One of the beauties of hosting your Laravel app on Heroku is that its Dyno approach means that you can quickly horizontal scale, add more resources. You know, whether that be because of the amount of web requests that you’re dealing with, or the amount of jobs that your background workers are dealing with.
I had the problem last week when a customer support request came in and they were using Category Merchandiser, where we are managing over, I think, 600 categories for different merchants now. And we’ve got a sort of scheduled event that happens a couple of times a day where we go and kind of merchandise every category all over again, just to make sure that we’re in the right order, reflecting all the latest stock and sale values, etc.
So they were actually kind of using the admin to, to drag and drop. And if I kind of switched over to brower share, so they were, they’d remerchandise their products, were saving them, and then they just happened to be doing this at a time where there was a cron process running to remerchandise every stores’ categories.
And so kind of naturally, it’s just kind of getting buffered up into the queue. It was sort of the peak situation for my app. Eventually the products were shown, but it was too slow from a customer perspective. So today, just going to break down what I’ve done this week to try and tackle this and give you a little insight, how you can go about scaling your app on Heroku.
If you’re using Laravel queues or Laravel Horizon. So first off, I will show you New Relic where right now we have the scheduled job up at one o’clock in the morning and in the afternoon every day to kind of merchandise all categories all at once. Now, you can see that that takes so around one o’clock here almost half an hour to go through every category, fetching, all products, ranking them and sending the new sort orders back.
That’s what the process that it needs to go through. So I’m considering how we can optimize this. The first is clear to prioritize user initiated actions. This is a cron process. This is something that we want to do to make sure that we’re showing the right products. But we don’t want to be, we don’t want it to or a user initiated action to get lost in, in the, in the weeds of all of that going on.
So the first thing that I did was actually have a priority. So we have multiple queues and all our Laravel app and this in this app it’s just high and low. So high priority items and get stuck on the high queue and low priorities items on the low queue. Now, if it’s a user initiated action, I clearly want it to be on, on the high queue rather than the low queue.
What I also want to do is this merchandise category job actually triggers, you know, all of those other jobs – I use Laravel batches and jobs that run on completion. And so there’s quite a, you know, a chain of tasks that then occur. So I also pass in a priority because just because the first job runs on the high priority queue, any further schedule jobs or dispatched jobs don’t get put on that high queue.

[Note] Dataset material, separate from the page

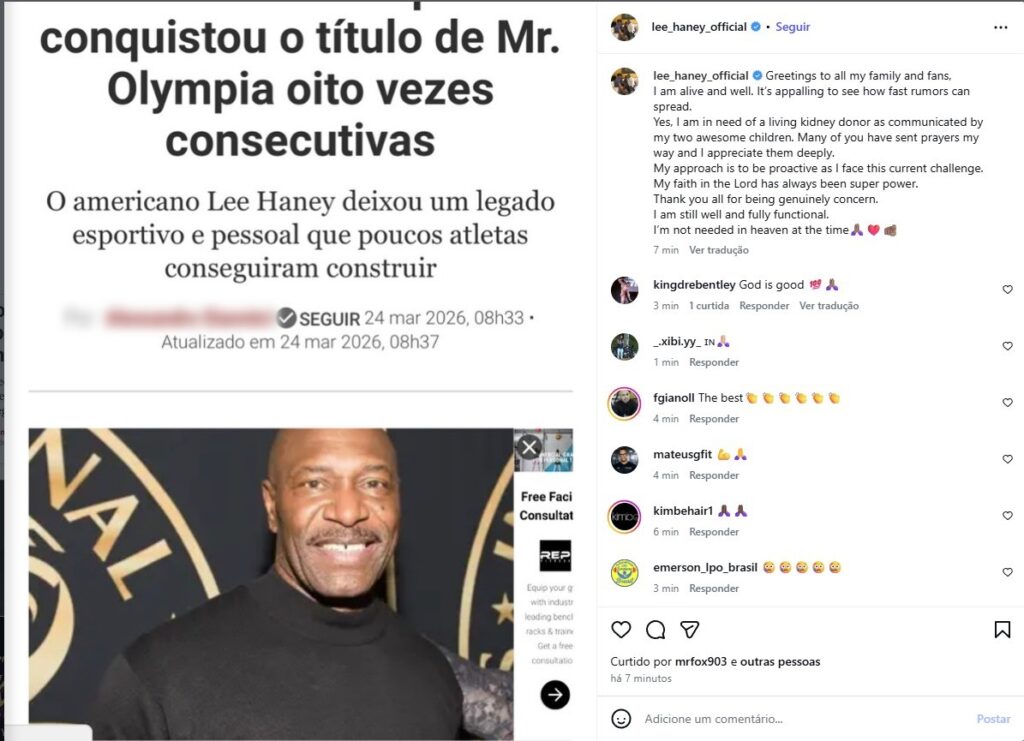
Task: Like the post with the heart icon
Action: click(620, 629)
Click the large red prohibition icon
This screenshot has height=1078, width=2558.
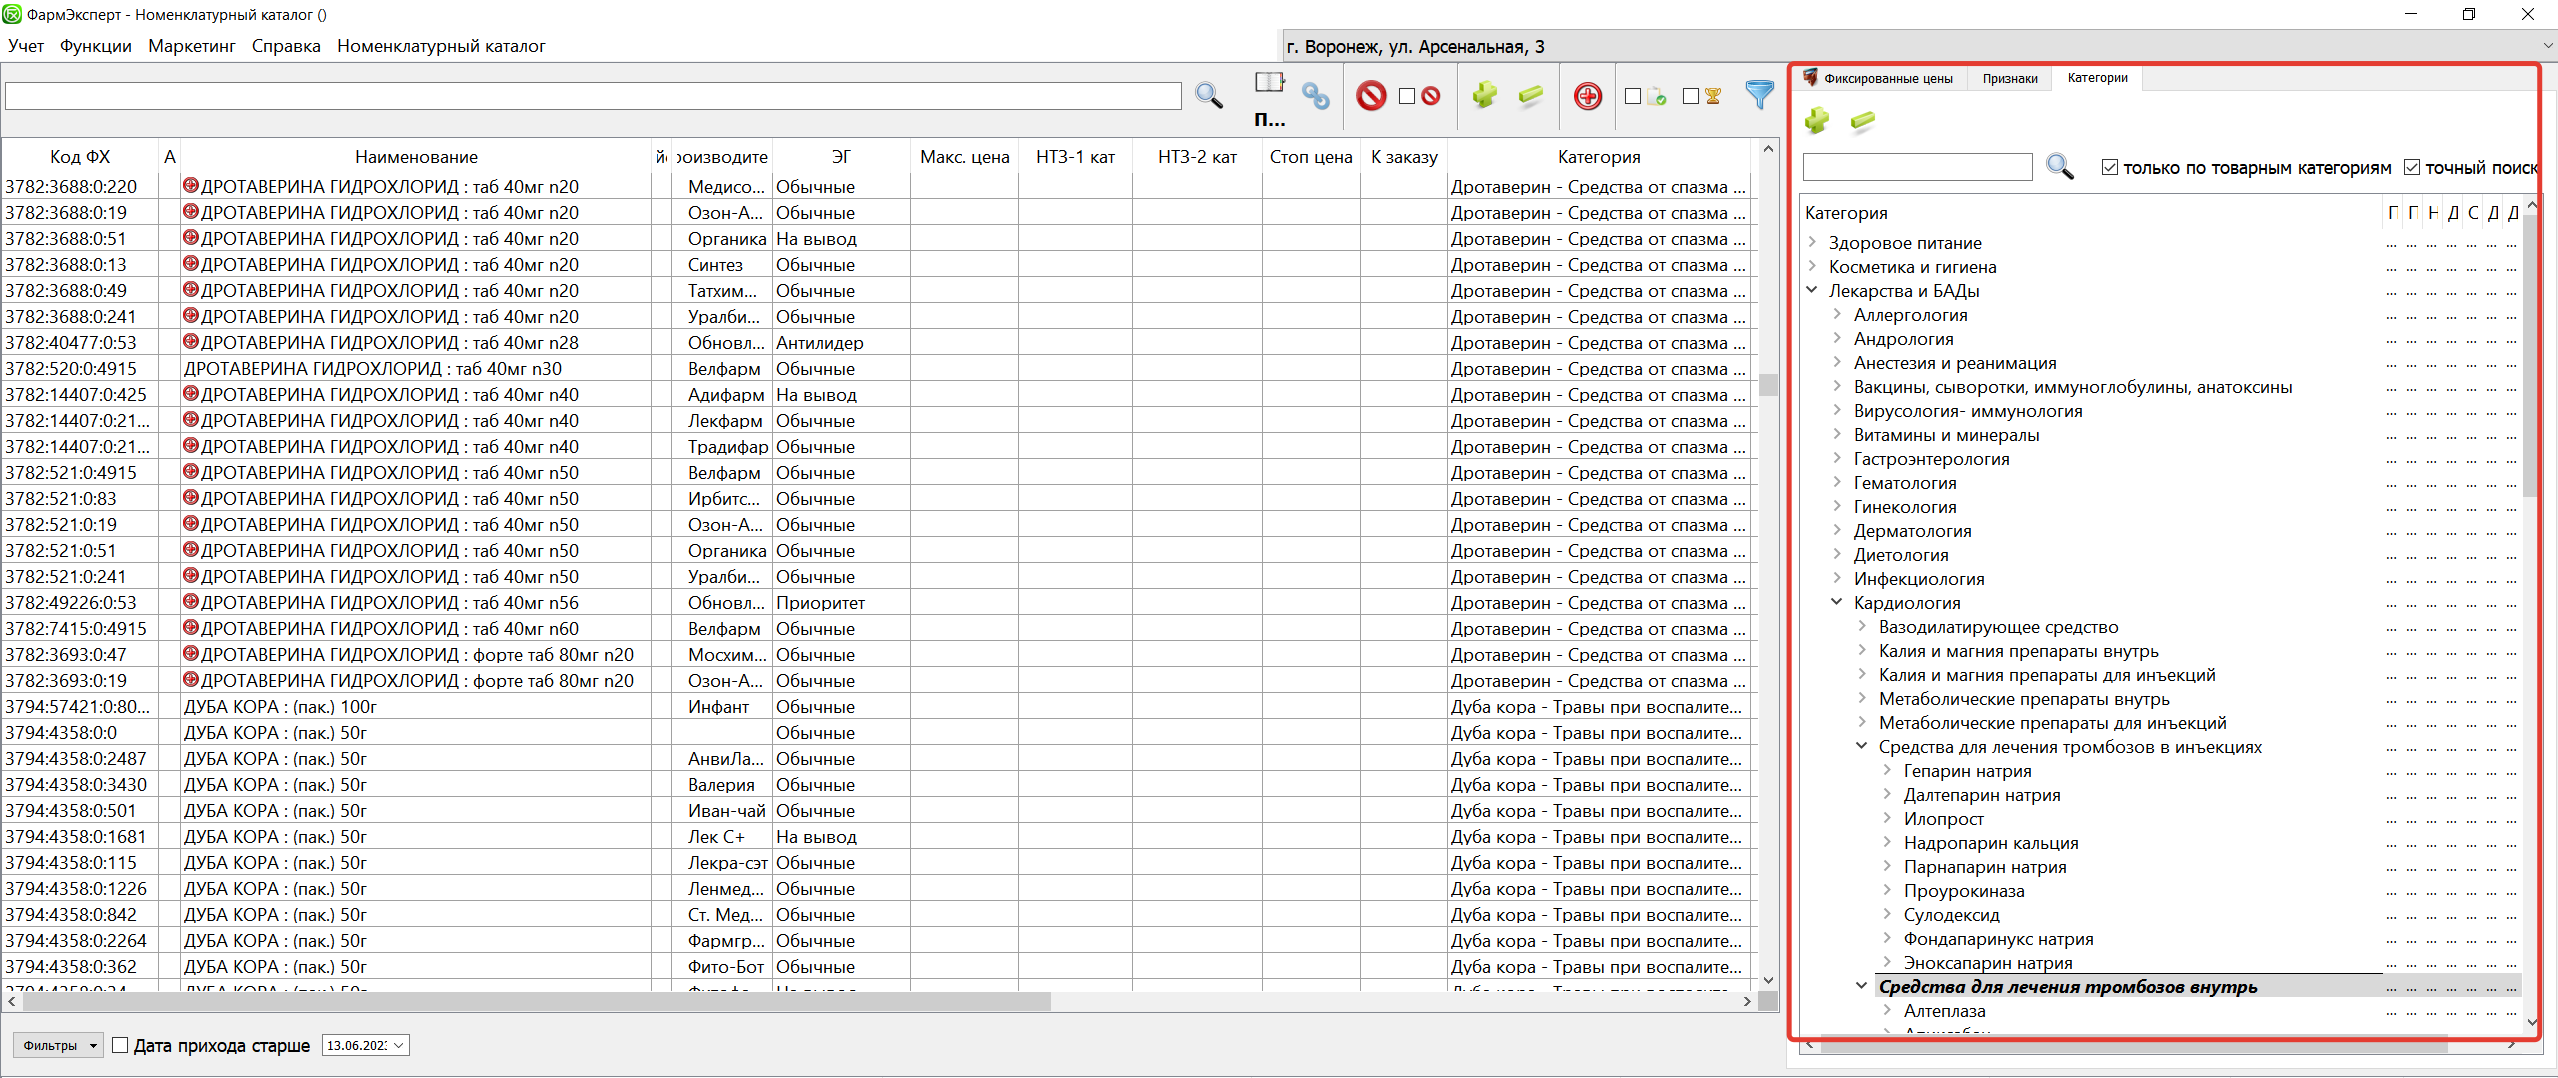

So I actually pass a priority all the way down. So I know, you know, is this, is this something that we need to be treating differently? That’s the first step. So then we know that even if there’s a half an hour, you know, set of processes running our job will be towards the top. And so that customer action will see the result of their action quickly.
Now I don’t want to, just to kind of solve it kind of one way. This is a good time to reflect on, on my approach. So what other things could I do in order to kind of minimize the, this, this problem. Now, firstly is I’ve got a dyno. I think I’ve moved from having a 1x dyno to a 2x dyno. So I’ve got up more RAM and I can run more worker processes.

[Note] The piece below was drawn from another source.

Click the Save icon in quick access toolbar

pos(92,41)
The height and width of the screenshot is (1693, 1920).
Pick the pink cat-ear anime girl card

But you know, that’s very static. I would like it to be the case that if the queue gets longer I increase the number of dynos temporarily, get through the queue and then scale them back down again. So got put onto HireFire which is an app for Heroku, which does just this all you need to do, for my particular case for job queues and workers is add a controller that will provide information on the number of jobs in the queue. So very, very simple controller. And I think this one is my very simple controller. I have the HireFire API token. I kind of looped through all my queues, count how many in there and provide it back to HireFire.
Now can then see at 10 o’clock when my schedule ran, it actually scaled up to four dynos because there was 316 jobs in the queue, got through them, and as that decreased, decreased, it decreased number of dynos. And because you’re on a charged, sort of pro-rata for, for dynos this is a much better way of doing it then you know always having three or four dynos running.

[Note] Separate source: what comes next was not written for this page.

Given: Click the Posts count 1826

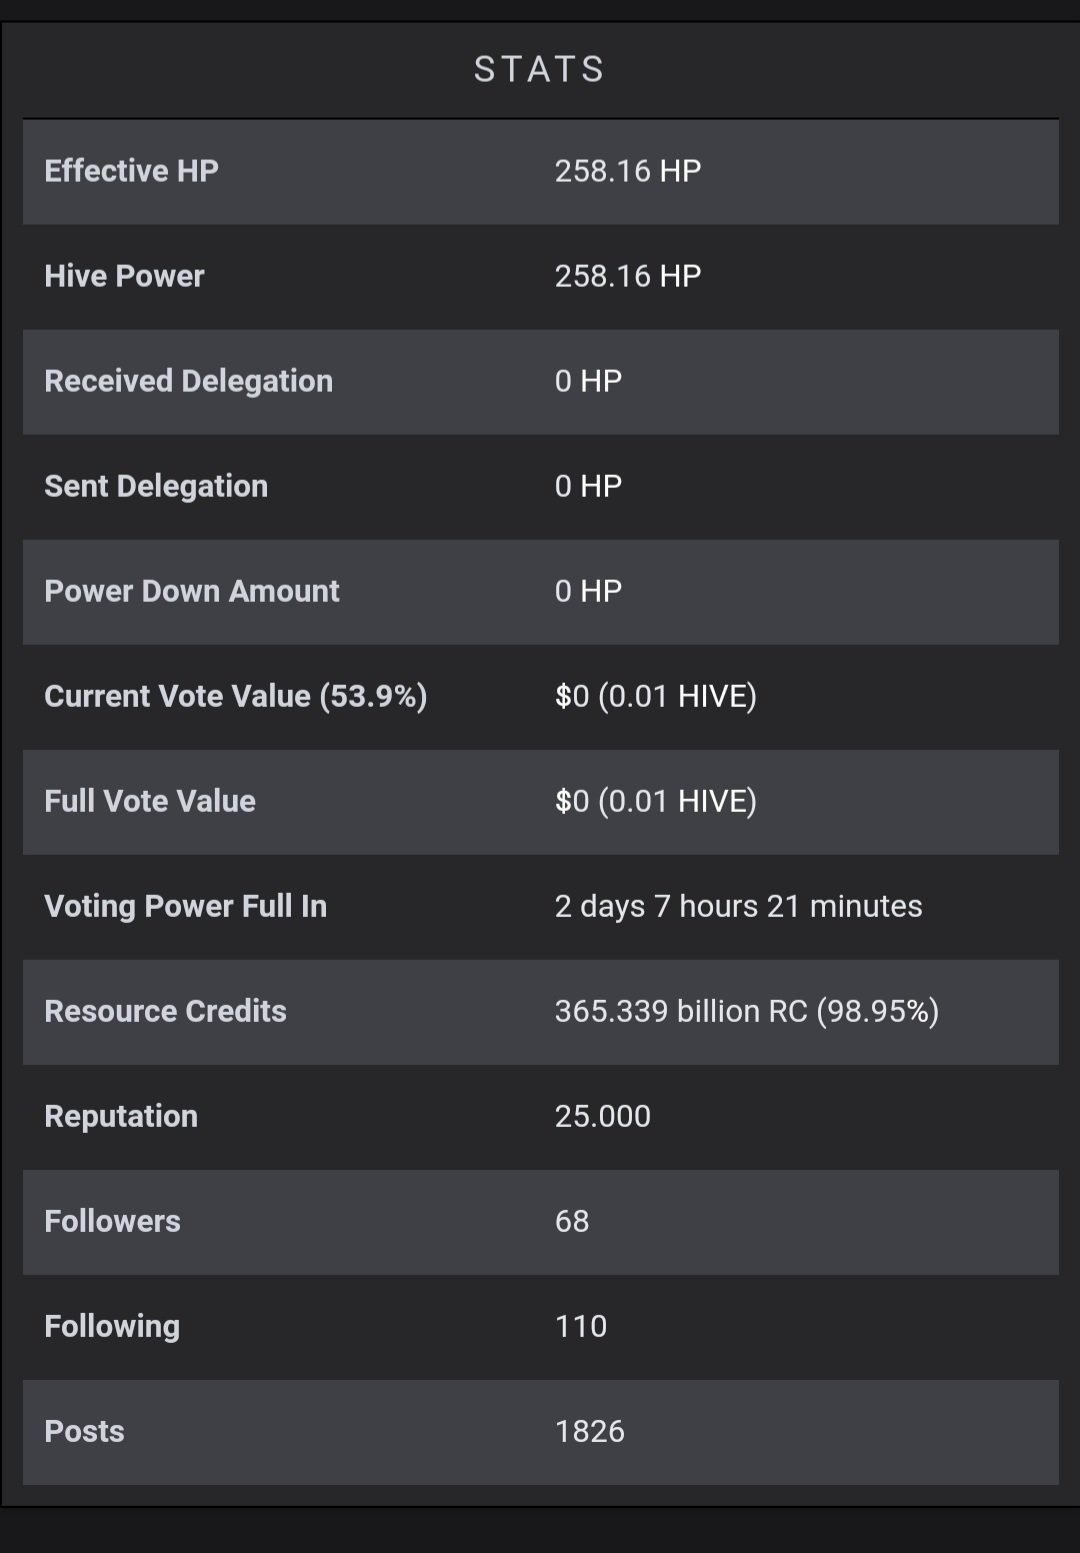Looking at the screenshot, I should (x=590, y=1431).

So, you know, that’s a, that’s a step. That’s how I now know I can scale if there’s suddenly a, an influx and, you know, no matter how big category merchandiser gets and how many categories it manages, this will, this approach will continue to scale. I would just need to kind of manage how many dinos I want to go up to in the worst case.
So that’s two steps. I’ve prioritized user-initiated actions. And I’ve made sure that we can scale if we spot that there’s a lot of jobs in the queue. And the final one is kind of just to like do myself a favor. I’m not scheduling everything at once. So spread the work to minimize those spikes, those things that run on a schedule, I really don’t have to kind of schedule a merchandising process for every store for every category all at the same time. That’s just kind of inviting problems. And so a very simple way, or I kind of worked around that is rather than running this like merchandise job twice a day, I run it every hour and on the hour, I just look at the store ID in the database modulo 12 and match it with the current hour. So we’re spreading, we’re spreading those jobs still twice a day, but we’re spreading them across the day now there’s, there’s still events that trigger these you know, a category merchandising process, but this is our kind of kind of fallback.
We want to kind of do it regularly to make sure we’ve got the latest data. And this ultimately has produced logs, which are far shorter now. So if I show you New Relic for say the last six hours, You’ll see that the spikes are far, far shorter. So there’s, there are events that run at nine and they only last a few minutes.
If I go back to the previous six hours, we can see there was quite a lot going on at two o’clock, but it only lasted a few minutes. And similarly if I go back again, I think there’s a couple at 10 o’clock which could go on for five minutes. So, you know, rather than having a half an hour time period, where we have a lot of jobs in the queue, that is much shorter now because we’re spreading out through the day.
So those three areas where I’ve kind of tackled an issue from a customer support perspective to make sure my app is a little bit more efficient.